We've interviewed a dozen property investors at this year's MIPIM and I can't help wondering if we're really getting the full story.
Undoubtedly the subprime-induced credit crunch is making life difficult for many, but every single investor we've spoken to has cheerily told us that they're doing just fine thank you.
Have they had too much sun hanging out on the hundreds of yachts at this year’s MIPIM? Or have they all been smart enough to win through the turbulence.
Olivier Piani, president Europe for GE Real Estate, argues that the financial crisis still remains largely confined to the financials and hasn't undermined the fundamentals of the European property sector. He says an out and out recession would have an impact, but that's simply not the case yet.
So far so good. But many people are expecting recessions in several countries.

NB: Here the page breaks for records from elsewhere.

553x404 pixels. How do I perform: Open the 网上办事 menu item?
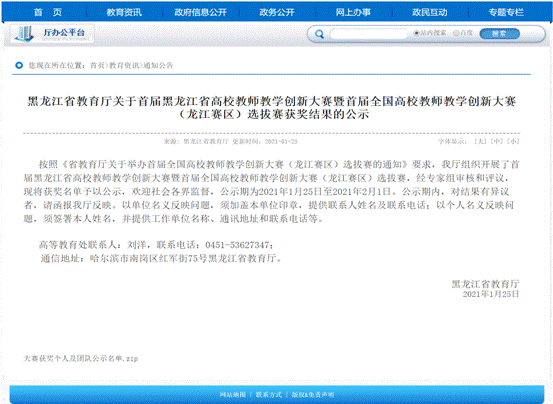[353, 12]
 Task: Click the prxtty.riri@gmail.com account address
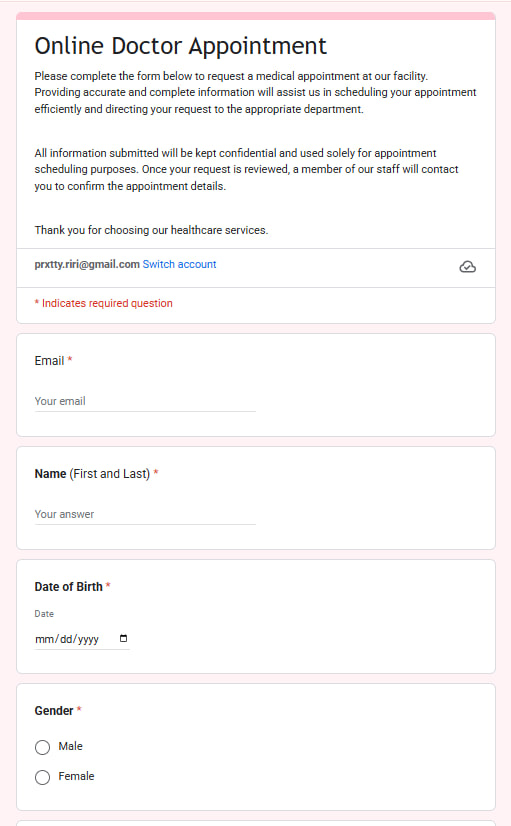tap(87, 264)
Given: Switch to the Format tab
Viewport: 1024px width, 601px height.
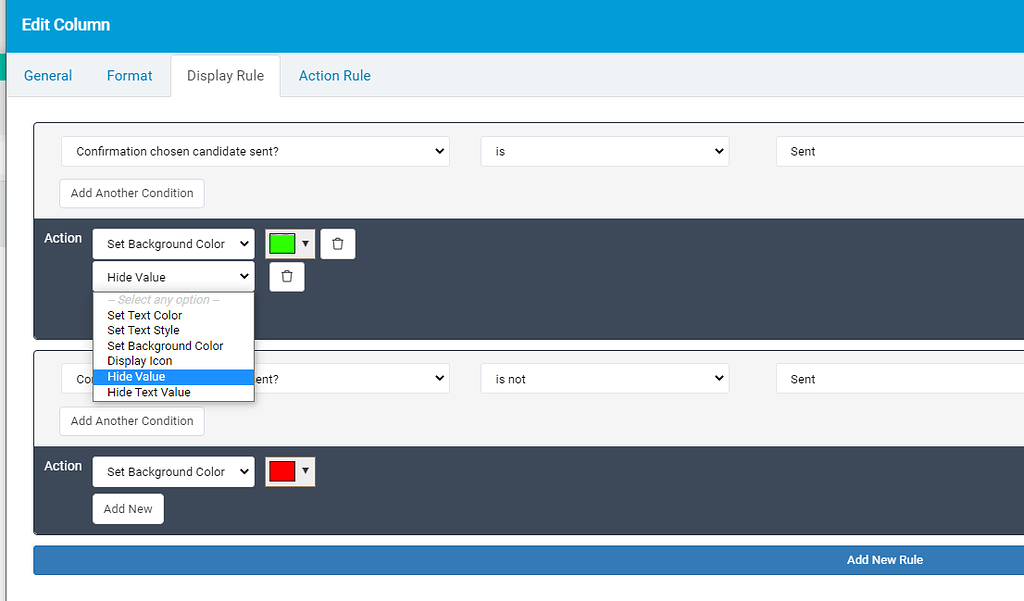Looking at the screenshot, I should click(x=129, y=75).
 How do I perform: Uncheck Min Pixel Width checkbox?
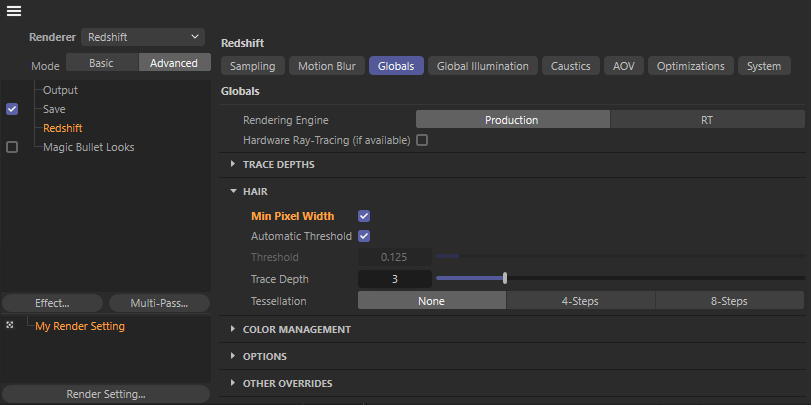[364, 216]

John Carrafiell, global head of real estate Investing at Morgan Stanley, concedes it will be another tricky year, but points out that most property investors have a 5 to 10 year view, in which case this is just a blip. And a blip that could serve him well. Carrafiell's company has made many of its best investments on the back of recessions when low prices provide a good buying opportunity.

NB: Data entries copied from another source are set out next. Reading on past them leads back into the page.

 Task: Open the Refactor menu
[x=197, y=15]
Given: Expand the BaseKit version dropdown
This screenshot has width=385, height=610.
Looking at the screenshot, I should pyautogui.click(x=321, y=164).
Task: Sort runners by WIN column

And the debate over the resilience of the Asian economies to a US downturn resonates in the real estate market too.
At least one of the world's biggest pension funds has faith in Asia. Patrick Kanters, MD of global real estate for APG Investments, is moving more of his real-estate investments to the region, particularly Hong Kong and Australia.
Kanters also thinks the equity markets have battered the real-estate sector more than it deserves and sees a buying opportunity in UK listed property assets.
Of course the other thing about property is that investors don't have to rely on capital growth the see returns. With good old fashioned asset management investors can up the rental value of their assets. And that's a strategy that Rickard Backlund, CEO of Aberdeen Asset Management, is looking toward to help him through a period when he expects flat property prices in many of his markets.
At last year's MIPIM the subprime crisis was just beginning. This year everyone is talking about when the credit crisis will end. But in the meantime the 30,000 delegates in Cannes are determined to carry on making money.
Whether it’s emerging Russia, nailing the bottom of the London market, buying up distressed assets or cashing in on the decoupling of Asia -- there are still opportunities out there for those who can finance them.
The test will be when it comes to next year's MIPIM. After another 12 months of tough markets will the property players still turn up in record numbers with their yachts, helicopters and private jets? Or will it all be a bit more modest?